At the start of the COVID-19 pandemic, a surprising volume of hospitalized patients were found to have elevated levels of cardiac troponin, a marker of myocardial injury. Soon thereafter, echocardiograms confirmed cardiac functional abnormalities in many patients (2). A recent meta-analysis of studies on long COVID-19 found that up to 11% of COVID-19 patients report experiencing palpitations or an increased heart rate (3). These may include, but are not limited to, myocardial infarction, coronary artery disease, arrhythmias, and conduction system disease. While the underlying causes remain unclear, one study based on an online survey of over 2,000 adults with long COVID interestingly found that up to two thirds of patients have symptoms suggestive of an impaired autonomic nervous system, which controls “automatic” functions of the body, including blood pressure, digestion, body temperature – and heart rate. 

 

COVID-19-related cardiac symptoms are similar to the broader condition known as postural orthostatic tachycardia syndrome (POTS).
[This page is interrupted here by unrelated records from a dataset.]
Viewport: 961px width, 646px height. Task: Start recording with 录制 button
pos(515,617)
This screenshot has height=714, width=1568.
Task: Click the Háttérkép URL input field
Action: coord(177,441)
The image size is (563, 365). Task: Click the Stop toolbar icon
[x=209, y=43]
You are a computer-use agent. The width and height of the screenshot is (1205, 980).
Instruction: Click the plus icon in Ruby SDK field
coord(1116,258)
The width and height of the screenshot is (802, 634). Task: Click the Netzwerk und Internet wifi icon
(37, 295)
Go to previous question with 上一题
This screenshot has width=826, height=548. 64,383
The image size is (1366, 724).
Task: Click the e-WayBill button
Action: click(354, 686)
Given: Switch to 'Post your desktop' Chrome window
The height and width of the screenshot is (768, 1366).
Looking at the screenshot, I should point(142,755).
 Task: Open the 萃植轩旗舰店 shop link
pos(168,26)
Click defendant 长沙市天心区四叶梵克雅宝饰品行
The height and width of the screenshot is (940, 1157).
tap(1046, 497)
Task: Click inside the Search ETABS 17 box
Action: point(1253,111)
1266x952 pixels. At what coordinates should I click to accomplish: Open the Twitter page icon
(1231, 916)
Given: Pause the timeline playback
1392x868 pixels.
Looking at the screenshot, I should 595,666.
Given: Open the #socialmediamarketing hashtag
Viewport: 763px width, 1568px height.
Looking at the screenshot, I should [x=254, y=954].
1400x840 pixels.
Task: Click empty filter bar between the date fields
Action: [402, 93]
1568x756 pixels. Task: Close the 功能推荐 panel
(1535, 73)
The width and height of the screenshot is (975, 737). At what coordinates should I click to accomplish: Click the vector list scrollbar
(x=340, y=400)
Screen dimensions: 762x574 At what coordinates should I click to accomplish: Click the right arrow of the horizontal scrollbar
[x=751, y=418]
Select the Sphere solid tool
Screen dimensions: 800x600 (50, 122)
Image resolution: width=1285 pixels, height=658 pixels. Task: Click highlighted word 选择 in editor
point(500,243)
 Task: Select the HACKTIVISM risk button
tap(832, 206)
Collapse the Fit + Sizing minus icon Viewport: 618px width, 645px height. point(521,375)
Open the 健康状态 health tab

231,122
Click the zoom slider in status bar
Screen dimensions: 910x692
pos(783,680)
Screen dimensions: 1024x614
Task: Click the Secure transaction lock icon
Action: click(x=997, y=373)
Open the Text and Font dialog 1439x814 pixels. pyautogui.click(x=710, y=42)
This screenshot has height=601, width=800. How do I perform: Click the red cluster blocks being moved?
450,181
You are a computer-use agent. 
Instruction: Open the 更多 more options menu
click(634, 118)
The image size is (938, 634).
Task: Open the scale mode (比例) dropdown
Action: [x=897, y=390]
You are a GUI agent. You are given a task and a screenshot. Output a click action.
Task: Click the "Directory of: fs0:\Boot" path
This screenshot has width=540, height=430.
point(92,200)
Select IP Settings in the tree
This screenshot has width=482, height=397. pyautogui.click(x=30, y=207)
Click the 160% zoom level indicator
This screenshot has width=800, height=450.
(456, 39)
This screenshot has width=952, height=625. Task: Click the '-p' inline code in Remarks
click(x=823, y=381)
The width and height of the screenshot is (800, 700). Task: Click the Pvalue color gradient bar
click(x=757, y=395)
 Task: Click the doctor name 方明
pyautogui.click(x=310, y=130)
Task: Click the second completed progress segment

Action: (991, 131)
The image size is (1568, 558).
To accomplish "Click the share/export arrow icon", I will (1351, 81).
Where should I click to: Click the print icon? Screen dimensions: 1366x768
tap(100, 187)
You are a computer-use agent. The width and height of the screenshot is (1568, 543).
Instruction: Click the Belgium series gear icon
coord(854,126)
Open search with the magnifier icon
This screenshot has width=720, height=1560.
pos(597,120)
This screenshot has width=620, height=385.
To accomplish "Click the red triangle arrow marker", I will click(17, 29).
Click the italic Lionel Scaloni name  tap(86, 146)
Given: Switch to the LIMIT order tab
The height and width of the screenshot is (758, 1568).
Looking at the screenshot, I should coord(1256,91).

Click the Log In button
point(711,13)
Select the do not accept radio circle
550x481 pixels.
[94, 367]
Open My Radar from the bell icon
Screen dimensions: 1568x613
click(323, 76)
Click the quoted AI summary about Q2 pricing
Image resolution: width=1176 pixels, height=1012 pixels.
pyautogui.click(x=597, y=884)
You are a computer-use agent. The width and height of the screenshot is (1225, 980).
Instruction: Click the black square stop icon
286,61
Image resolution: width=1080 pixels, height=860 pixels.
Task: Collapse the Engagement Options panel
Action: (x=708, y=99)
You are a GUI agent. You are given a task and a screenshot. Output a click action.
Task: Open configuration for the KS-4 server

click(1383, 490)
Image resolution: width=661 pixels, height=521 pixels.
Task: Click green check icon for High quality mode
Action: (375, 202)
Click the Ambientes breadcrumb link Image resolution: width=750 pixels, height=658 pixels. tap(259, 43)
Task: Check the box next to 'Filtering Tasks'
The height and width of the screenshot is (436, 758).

Even prior to the COVID-19 pandemic, POTS was known to affect more than 24 million Americans, especially in patients recovering from influenza or another viral infection. POTS can impact employment and education, similar to severe cardiac ailments, and it is important to treat quickly and effectively.  

 

While beta blockers and calcium channel blockers may be administered, these can lower blood pressure and may make patients feel worse. Ivabradine (Procoralan), meanwhile, is a drug that selectively reduces heart rate via ion channel current inhibition in the heart’s sinoatrial node without inducing a negative effect on inotropy. Confirming results found prior to the COVID-19 pandemic, a 2021 randomized controlled clinical trial involving 22 people demonstrated that ivabradine was effective at lowering the heart rate in POTS patients, which suggests that it may be applicable to COVID-19 patients as well (4). While its precise mechanism of action remains unknown, ivabradine is now commonly prescribed, along with exercises, to hundreds of POTS patients, including many with long COVID-19 (5) 

 

Besides selective heart rate reduction, ivabradine has been found to result in a number of addition beneficial effects. These include anti-inflammatory, anti-atherosclerotic, anti-oxidant and antiproliferative effects, in addition to attenuating endothelial dysfunction and neurohumoral activation (6). 

 

Ivabradine has emerged as a promising drug in the treatment of persistent cardiac COVID-19 symptoms, with minimal negative side effects. Additional research will be required to elucidate its precise mechanism of action and improve its administration protocol.  

 

References  

 

  1. Basu-Ray I, Soos MP. Cardiac Manifestations Of Coronavirus (COVID-19). StatPearls. 2020.
  2. Abbasi J. Researchers Investigate What COVID-19 Does to the Heart. JAMA – J Am Med Assoc. 2021;
  3. Lopez-Leon S, Wegman-Ostrosky T, Perelman C, Sepulveda R, Rebolledo PA, Cuapio A, et al. More than 50 long-term effects of COVID-19: a systematic review and meta-analysis. Sci Rep. 2021; doi: 10.1101/2021.01.27.21250617. 
  4. Taub PR, Zadourian A, Lo HC, Ormiston CK, Golshan S, Hsu JC. Randomized Trial of Ivabradine in Patients With Hyperadrenergic Postural Orthostatic Tachycardia Syndrome. J Am Coll Cardiol. 2021; doi: 10.1016/j.jacc.2020.12.029.
  5. Heart-Failure Drug Used to Treat Long Covid Symptoms – Bloomberg [Internet]. [cited 2022 Jul 25]. Available from: https://www.bloomberg.com/news/articles/2022-05-25/heart-failure-drug-used-to-treat-long-covid-symptoms
  6. Baka T, Repova K, Luptak I, Simko F. Ivabradine in the management of COVID-19-related cardiovascular complications: A perspective. Curr Pharm Des. 2022; doi: 10.2174/1381612828666220328114236.